Segment Open
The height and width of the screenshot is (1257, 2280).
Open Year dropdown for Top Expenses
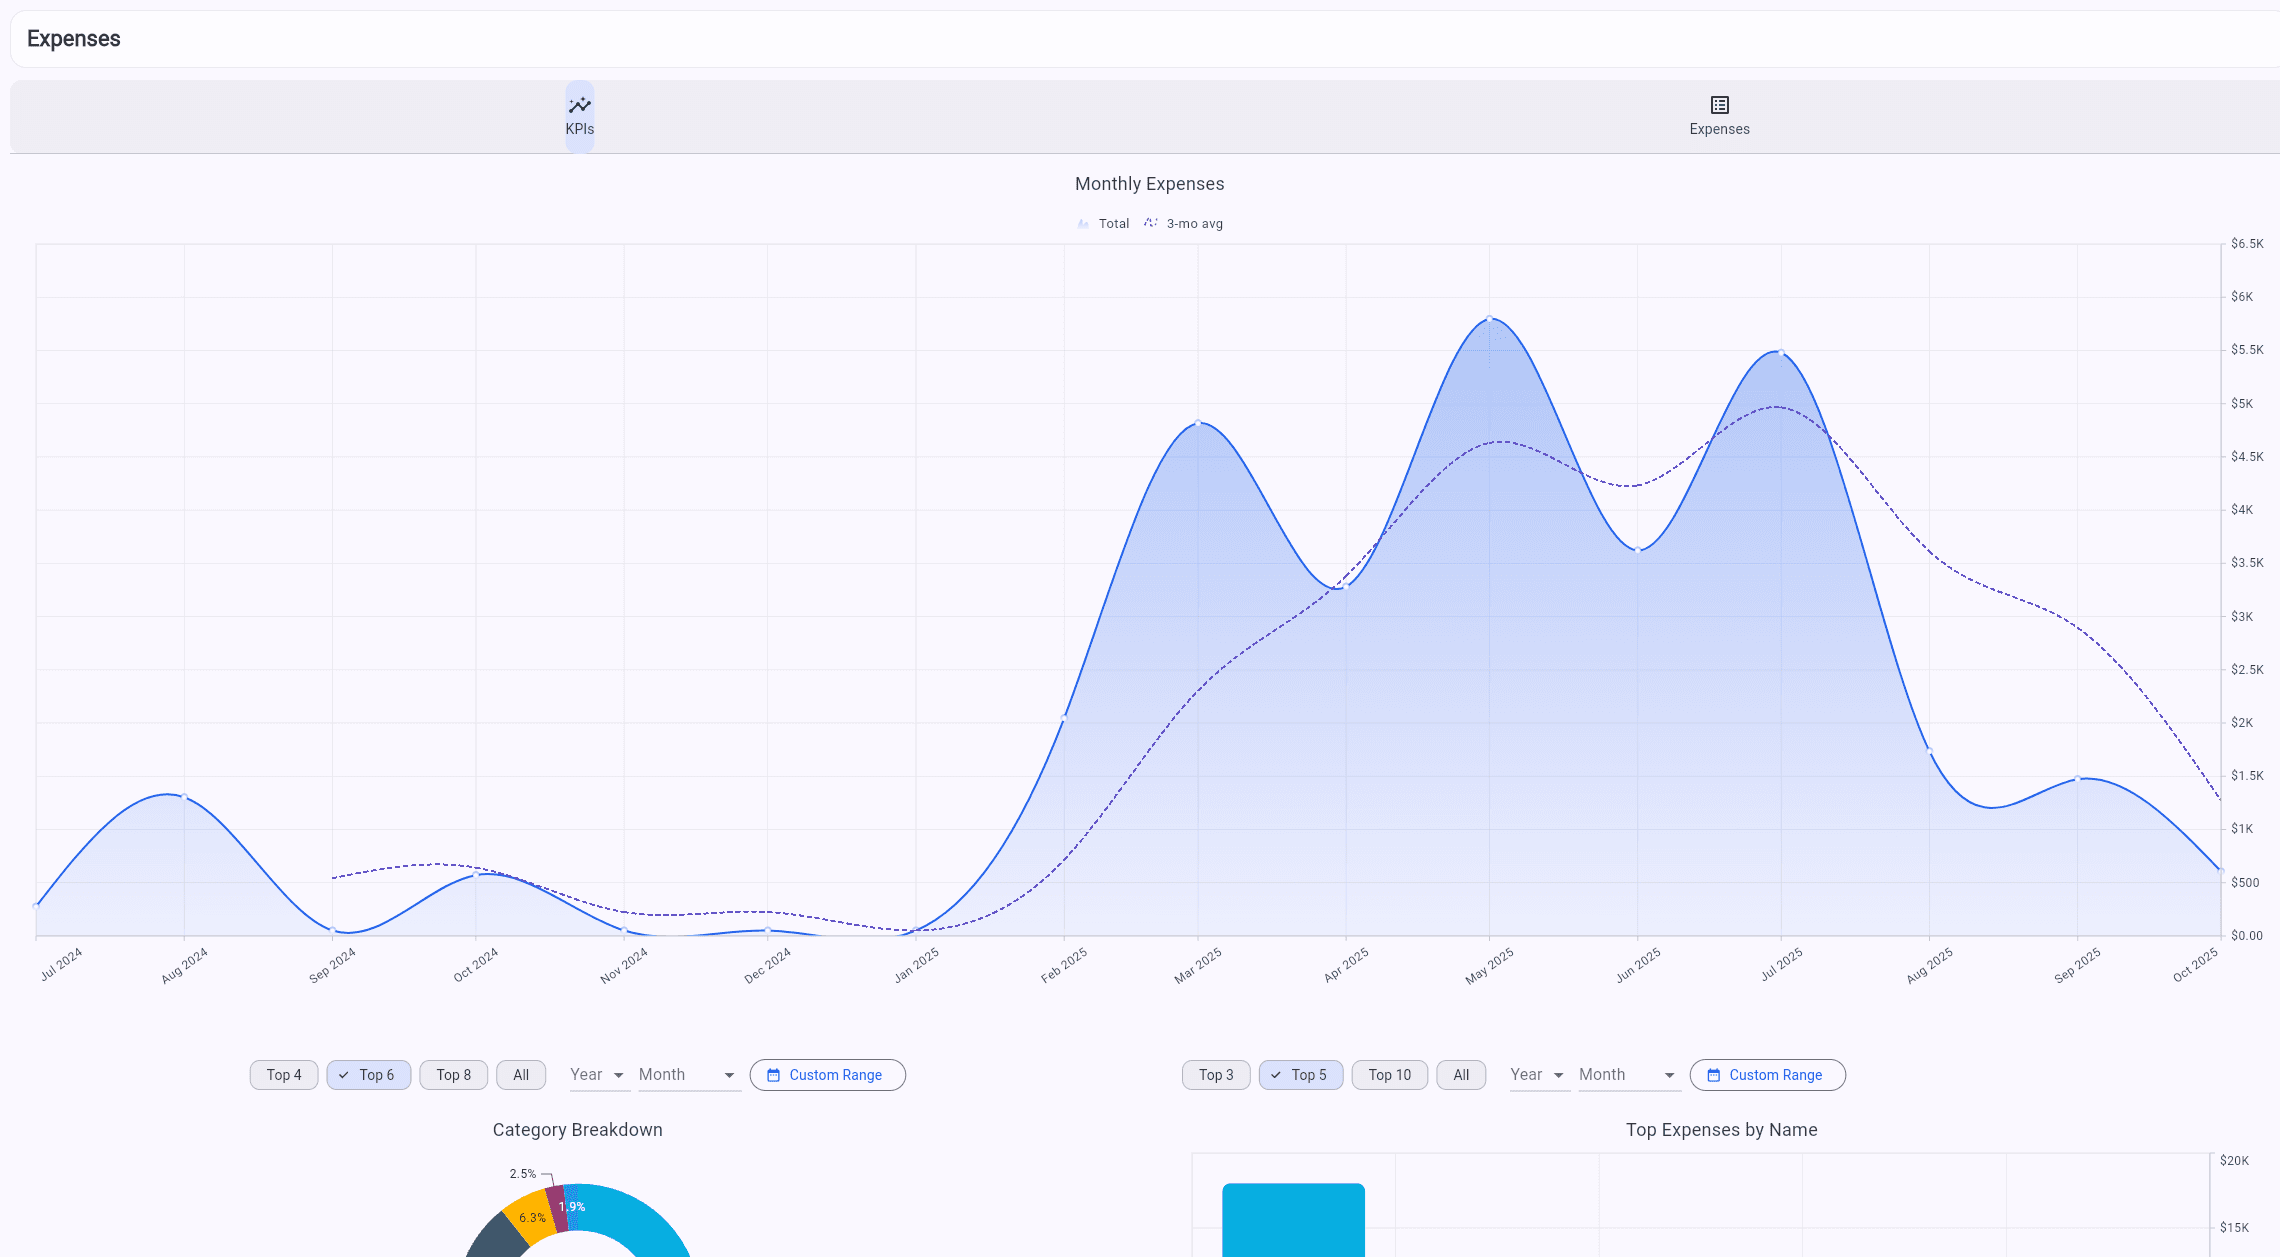pos(1537,1075)
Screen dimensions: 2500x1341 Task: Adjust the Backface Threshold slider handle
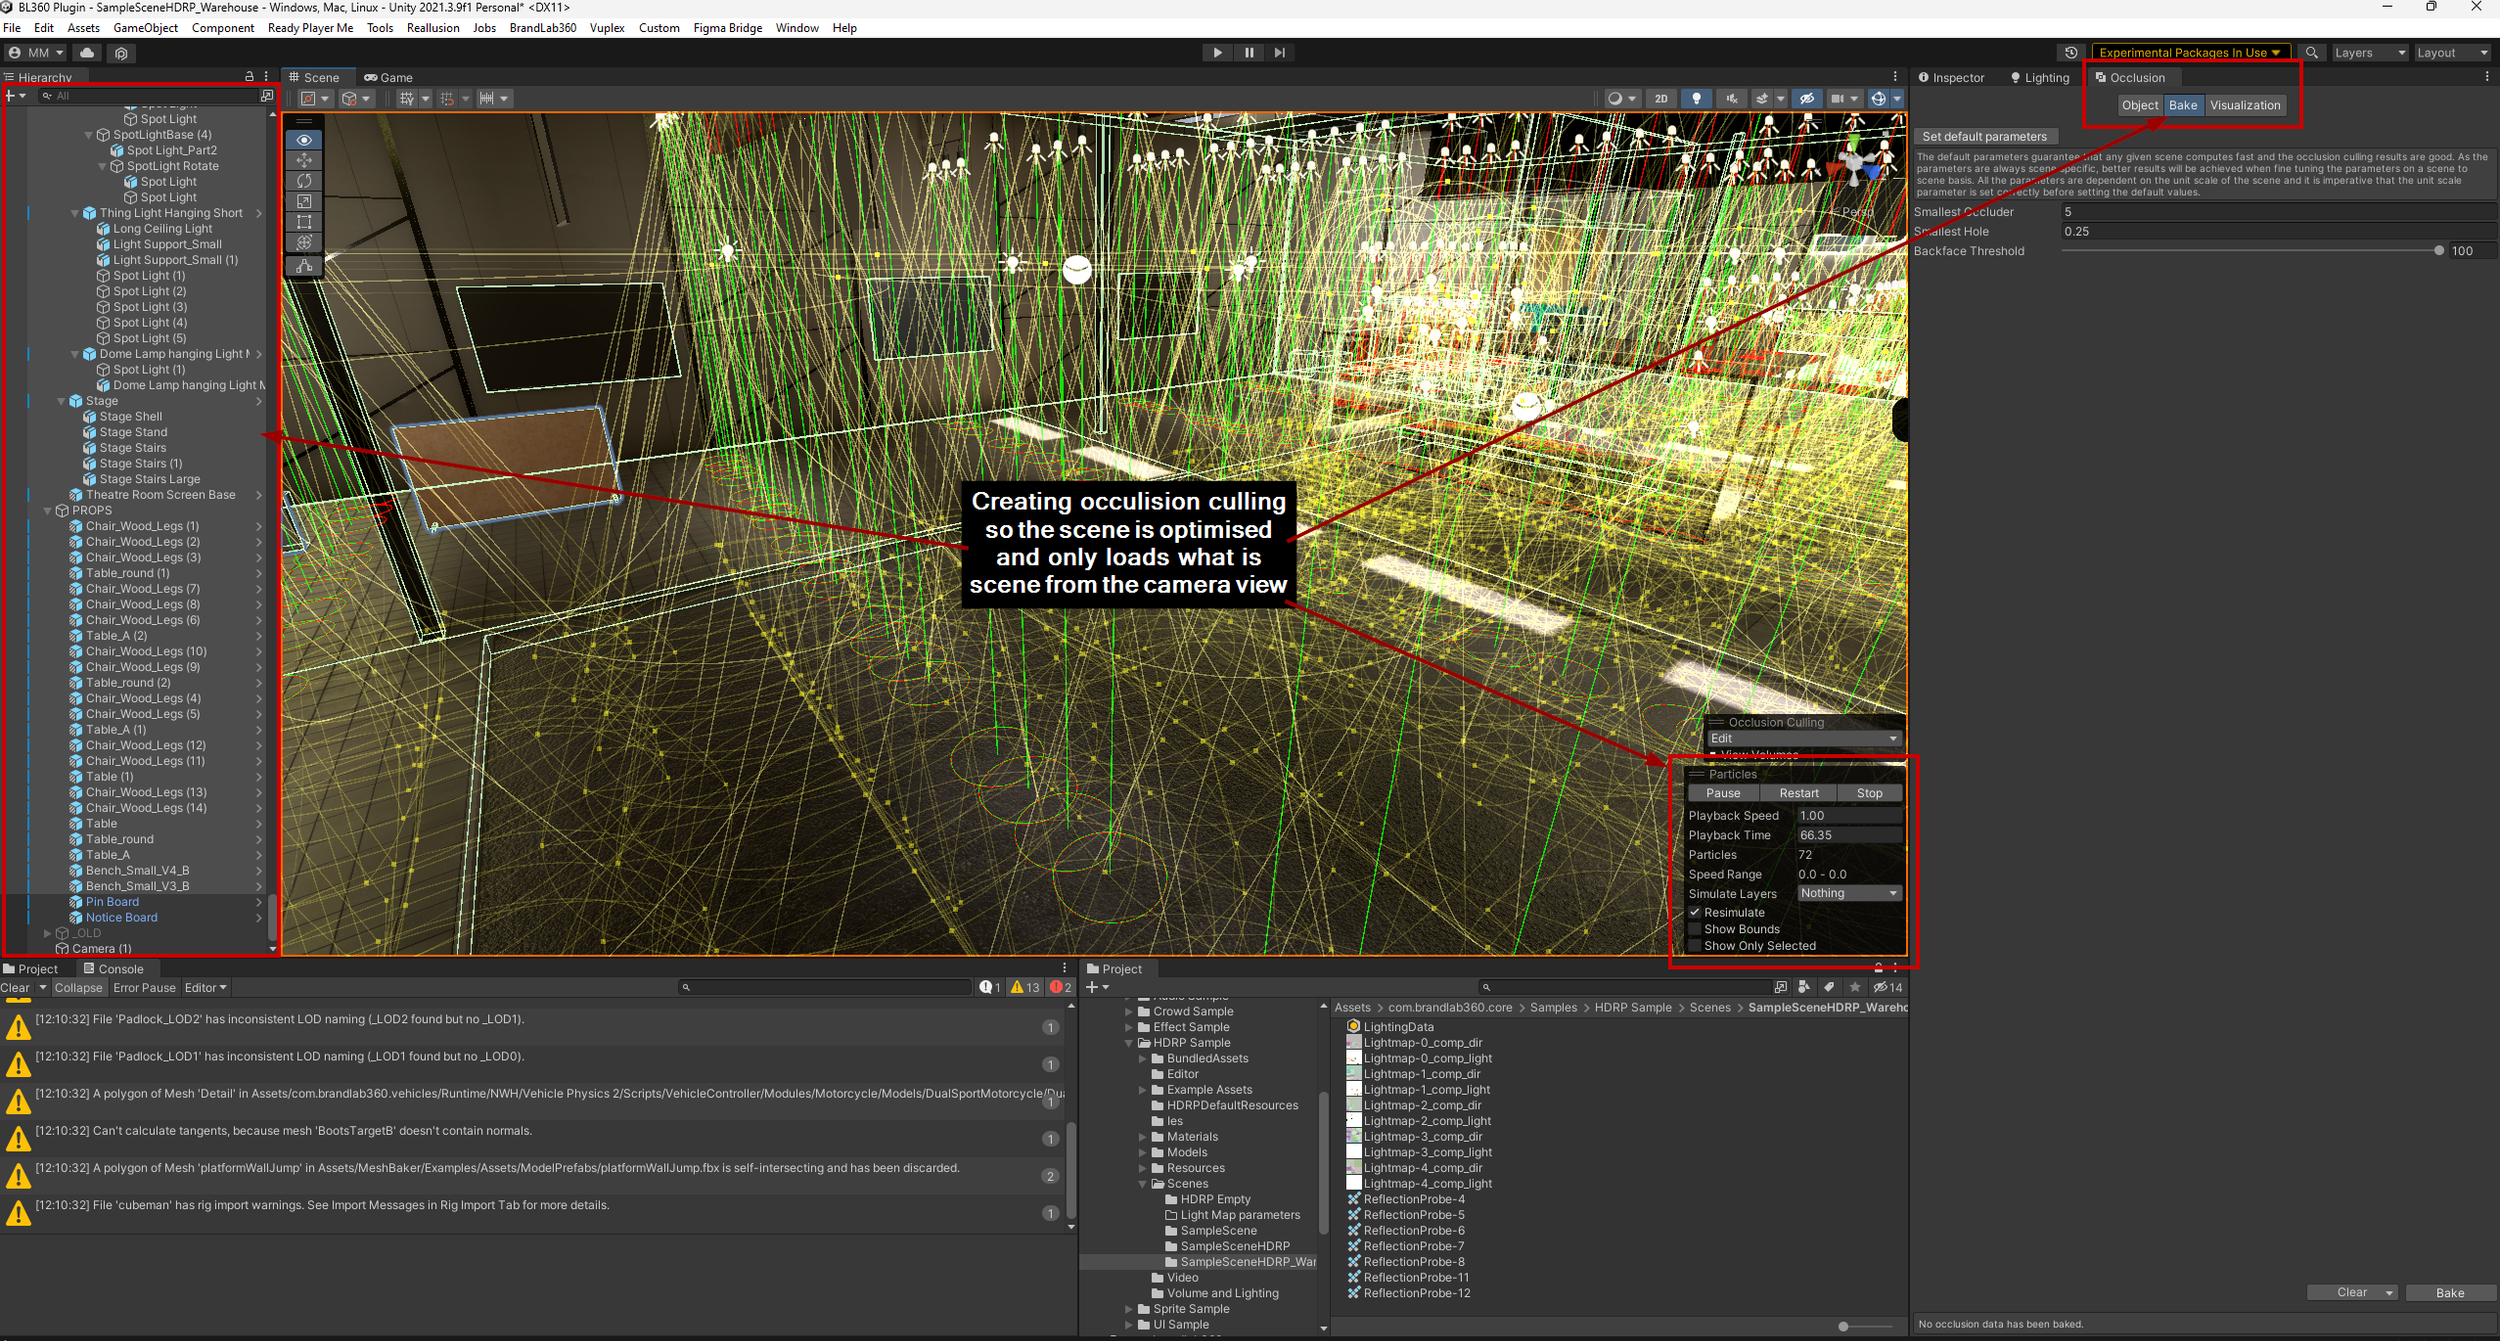[2439, 251]
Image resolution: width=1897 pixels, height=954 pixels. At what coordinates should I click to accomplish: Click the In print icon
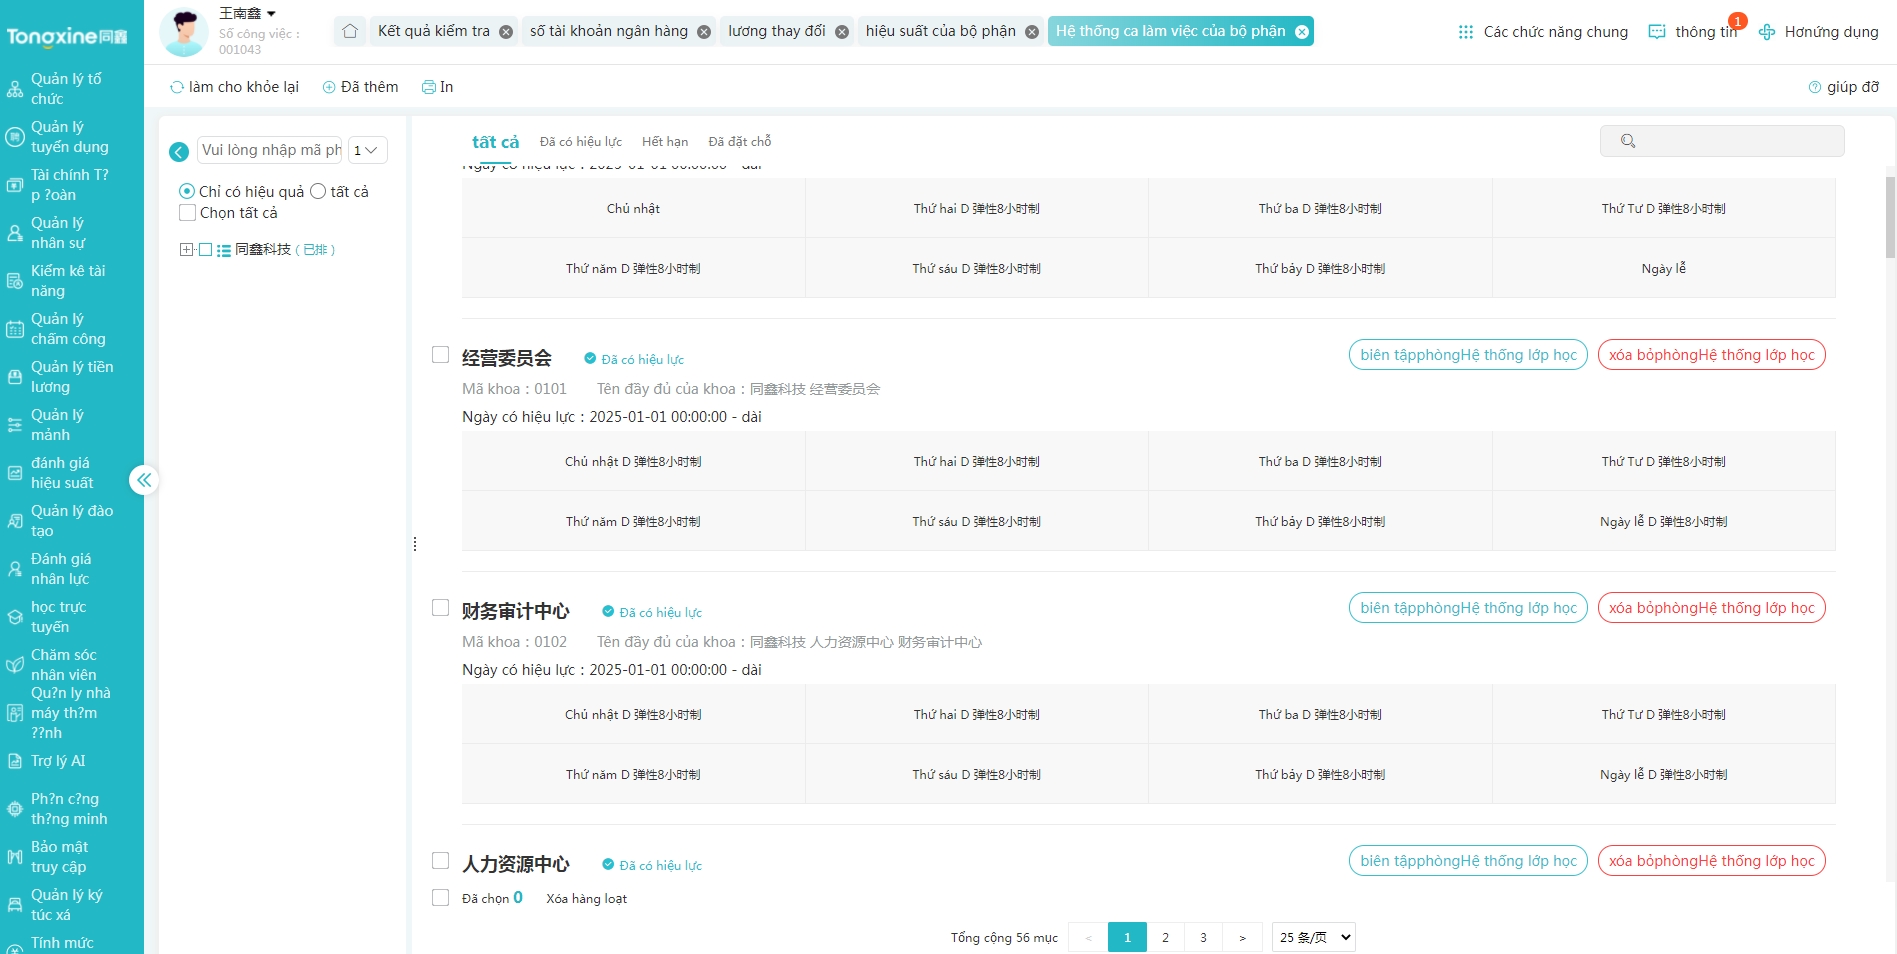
Segment Closed
WORK INSTRUCTION :: All of the records should be output exactly as they stand, with pictures omitted.

EXERCISE RESULT ::
The height and width of the screenshot is (1257, 2280).
Open Year dropdown for Top Expenses
pos(1537,1075)
Screen dimensions: 2500x1341 Task: Adjust the Backface Threshold slider handle
[2439, 251]
Image resolution: width=1897 pixels, height=954 pixels. At what coordinates should I click to accomplish: Click the In print icon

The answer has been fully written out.